== TASK INPUTS

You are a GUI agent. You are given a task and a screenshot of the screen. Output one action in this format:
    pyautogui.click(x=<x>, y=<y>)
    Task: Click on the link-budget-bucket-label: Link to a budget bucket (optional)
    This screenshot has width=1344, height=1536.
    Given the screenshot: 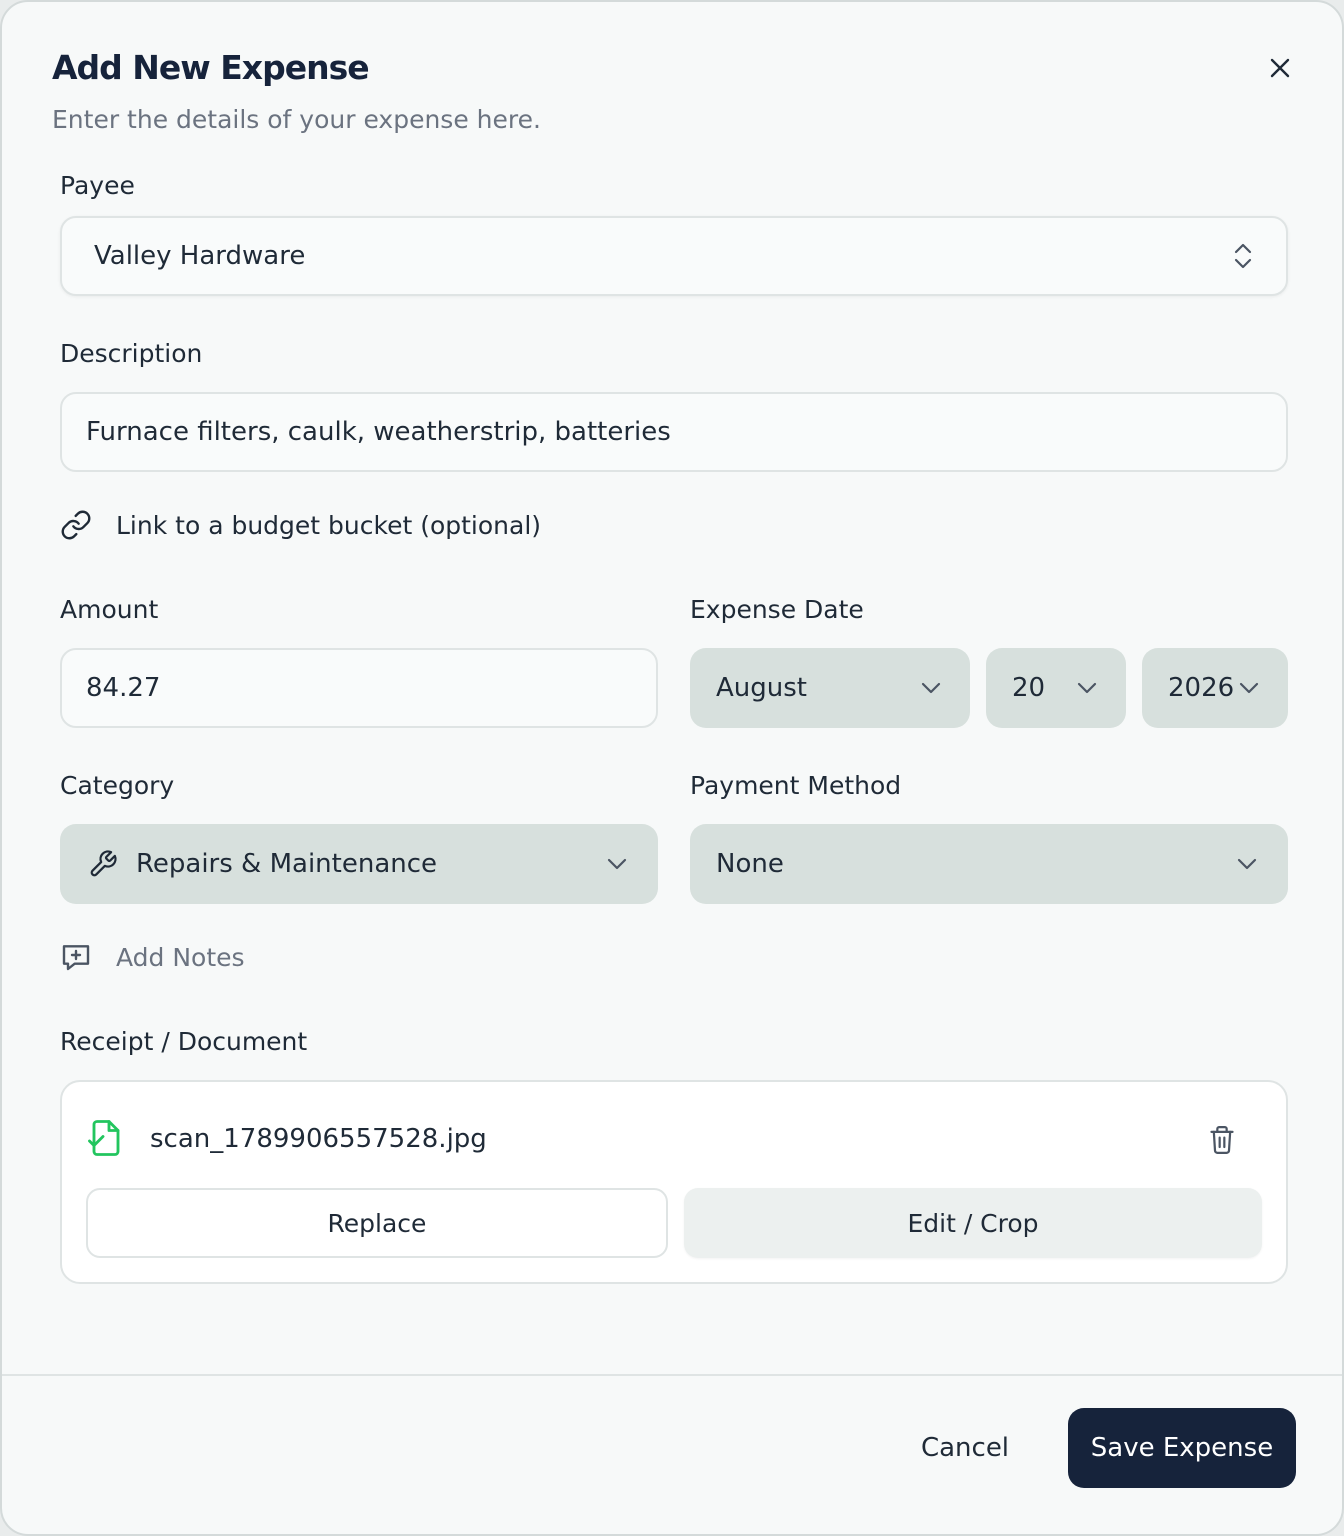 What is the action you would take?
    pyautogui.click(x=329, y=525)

====

▶ [PROMPT] Write out the data above word for word, from its first line through the line containing "Task: Click on", including both.

▶ [SOLUTION TO THE PROBLEM]
You are a GUI agent. You are given a task and a screenshot of the screen. Output one action in this format:
    pyautogui.click(x=<x>, y=<y>)
    Task: Click on the link-budget-bucket-label: Link to a budget bucket (optional)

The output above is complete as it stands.